I topped it with a bunch of seasonal veggies as I don’t seem to be able to get enough of them right now. Hope you like it!
- ½ cup chickpea flour
- ¼ tsp baking soda
- 2 tsp lemon juice
- 1 tbsp nutritional yeast
- white or black pepper
- 1/3 tsp salt
- 3 tbsp aquafaba
- 50 g silken tofu (optional)
- 1 tbsp olive oil
- 2 tbsp olive oil
- 2 garlic cloves, finely chopped
- ½ red chilli, deseeded and finely chopped
- 1 baby zucchini, sliced
- 5 asparagus spears, cut into smaller pieces
- ½ cup cooked broad beans
- 1-2 tbsp fresh dill, finely chopped
- 1 tbsp capers
- a squeeze of lemon
- 2 tsp basil pesto (optional)
- fresh rocket
- In a large bowl, mix chickpea flour, baking soda, nutritional yeast, salt and pepper with lemon juice and enough water to achieve a thick pancake batter.
- If using tofu, place it on a plate and crumble it with a fork. Season with salt and pepper.
- In another (glass or metal, avoid plastic) bowl, whip aquafaba with ½ tsp vinegar until you achieve stiff peaks.
- Heat up a medium, non-stick frying pan and brush it with a bit of olive oil.
- Gradually fold whipped aquafaba into the pancake batter with a spatula. Do it very gently so that you don’t knock all the air out.

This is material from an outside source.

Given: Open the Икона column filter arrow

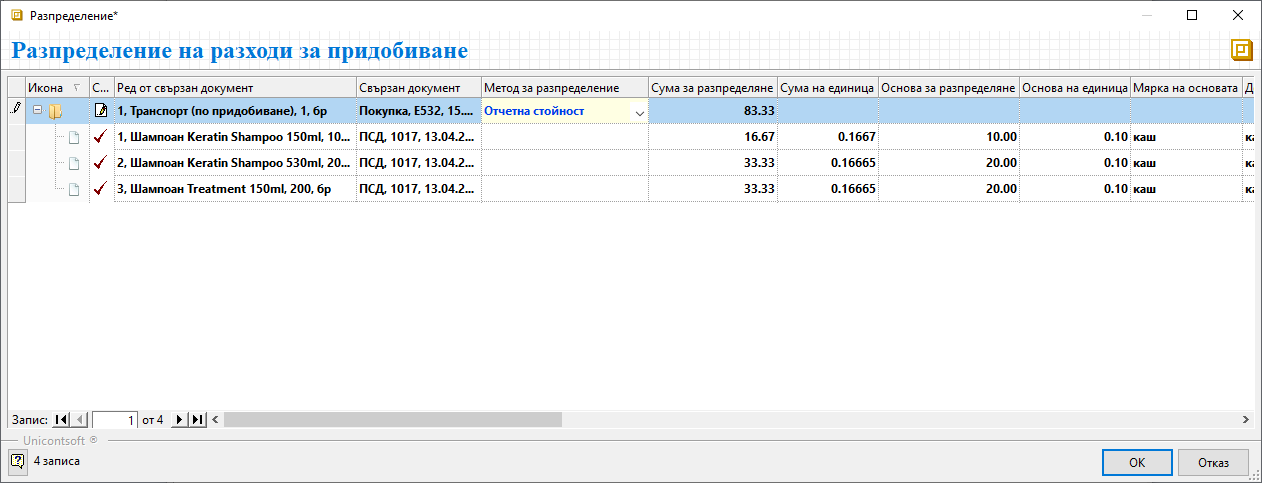Looking at the screenshot, I should (x=77, y=88).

- Pour the batter into the prepared frying pan. If using tofu, scatter it on top of the pancake. Place the pan on the hob, on low-medium heat, for a few minutes (about 5 mins) until the sides of the pancake start peeling away from the pan.
- Next, place the pan under a grill / broiler and cook for a further 10-15 minutes until the pancake is fully cooked through.
- While the pancake is cooking, heat up two tablespoons of oil in a large frying pan. Add garlic and chilli, if using. Stir-fry gently until soft and fragrant.
- Add zucchini slices and raw asparagus. Sauté for a few minutes, until the asparagus has softened but still remains crunchy. Add cooked broad beans and capers. Season with salt (go easy as capers contribute some saltiness), pepper, a squeeze of lemon and fresh dill.
- Top cooked pancake with spring veggies, fresh rocket and optionally a drizzle of pesto.